REFUGEE REVEW TRIBUNAL

Second Respondent

REASONS FOR JUDGMENT

  1. This is an application pursuant to s.476 of the Migration Act, which seeks orders in relation to a decision of the Refugee Review Tribunal of 3 May 2010. The decision is a privative clause decision in terms of s.474 of the Act, and so I would only be setting aside the decision of the Tribunal if I were satisfied that the decision had been made in excess of, or for want of, jurisdiction or, in other words, if I were satisfied that the Tribunal had fallen into jurisdictional error as that concept has been explained in many High Court cases, but perhaps never as clearly in migration cases as in Plaintiff S157/2002 v The Commonwealth of Australia (2003) 211 CLR 47.

  2. The Tribunal’s decision was to refuse the applicant’s review of a decision of a delegate of the Minister not to grant the applicant a protection visa.  The applicant is a citizen of Indonesia who arrived in Australia in November 2009. 

  3. The applicant did not participate in the delegate’s decision-making process and did not respond to the opportunity that was provided to him to give oral evidence and present arguments before the Tribunal.  An invitation to attend such a hearing was extended on 29 March 2010 for a hearing on 3 May 2010.

  4. The applicant did not respond to that. We know from a document, which appears at page 56 of the Court book, that the applicant says that he did not attend the hearing – the applicant wrote to the Tribunal, indicating that he did not attend the hearing on 3 May because he did not receive the notification until 11 May from the post office.
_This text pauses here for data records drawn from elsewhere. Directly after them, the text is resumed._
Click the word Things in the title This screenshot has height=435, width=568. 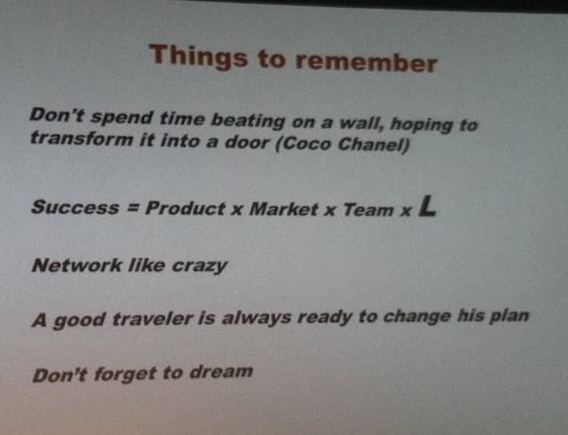(198, 56)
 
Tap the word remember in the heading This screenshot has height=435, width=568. (366, 62)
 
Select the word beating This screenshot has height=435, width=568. (247, 121)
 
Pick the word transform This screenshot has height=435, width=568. (82, 138)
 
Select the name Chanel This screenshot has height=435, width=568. (373, 145)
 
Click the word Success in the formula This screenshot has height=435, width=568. (75, 207)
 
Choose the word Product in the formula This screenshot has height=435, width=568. (184, 208)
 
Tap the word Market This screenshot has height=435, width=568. (284, 209)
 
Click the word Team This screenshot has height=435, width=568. (368, 210)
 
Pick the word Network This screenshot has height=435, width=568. (77, 265)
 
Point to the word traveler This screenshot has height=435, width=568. (151, 318)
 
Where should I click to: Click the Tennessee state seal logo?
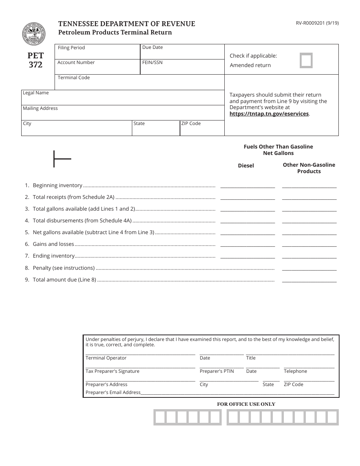(x=34, y=34)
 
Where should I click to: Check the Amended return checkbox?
(x=306, y=61)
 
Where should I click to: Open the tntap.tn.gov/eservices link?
(x=269, y=114)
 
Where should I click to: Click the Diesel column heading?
(x=246, y=166)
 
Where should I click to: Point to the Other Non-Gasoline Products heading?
(x=309, y=168)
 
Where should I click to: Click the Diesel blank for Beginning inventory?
(x=247, y=185)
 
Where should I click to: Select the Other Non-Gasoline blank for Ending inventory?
(x=309, y=256)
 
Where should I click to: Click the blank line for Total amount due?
(x=309, y=280)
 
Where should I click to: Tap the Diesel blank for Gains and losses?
(x=247, y=244)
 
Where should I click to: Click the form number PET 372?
(x=36, y=60)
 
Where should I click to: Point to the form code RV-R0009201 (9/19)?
(x=317, y=23)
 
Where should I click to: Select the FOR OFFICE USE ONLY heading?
(x=246, y=404)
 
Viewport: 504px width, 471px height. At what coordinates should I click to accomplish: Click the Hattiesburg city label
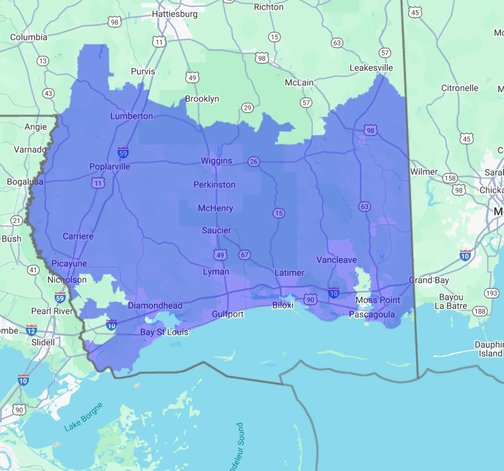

I am satisfied that the notification was sent to the applicant at the address given by him in his application, and I am also satisfied that the document, having been sent by registered post and to that address, was sent in compliance with s.441C of the Migration Act.

  5. The applicant, in response to a question I put to him this morning, in which I asked him – this was before my attention had been drawn by Mr d’Assumpcao for the Minister to the letter of 14 May – I asked him why he had not attended the Tribunal hearing and he said it was because he was ill, and then when I subsequently pointed out to him the discrepancy between that explanation and the explanation of 14 May, he simply persisted in maintaining that he was ill and did not really offer me a way of understanding the apparent inconsistency between the two reasons given for the non-attendance before the Tribunal, or the non-acceptance of the invitation to give evidence and to make submissions, and there is no part of the application he has filed in this Court, that seeks an order that deal with the way in which the Tribunal dispatched the invitation to him, or the way in which he came not to attend the hearing in response to the invitation.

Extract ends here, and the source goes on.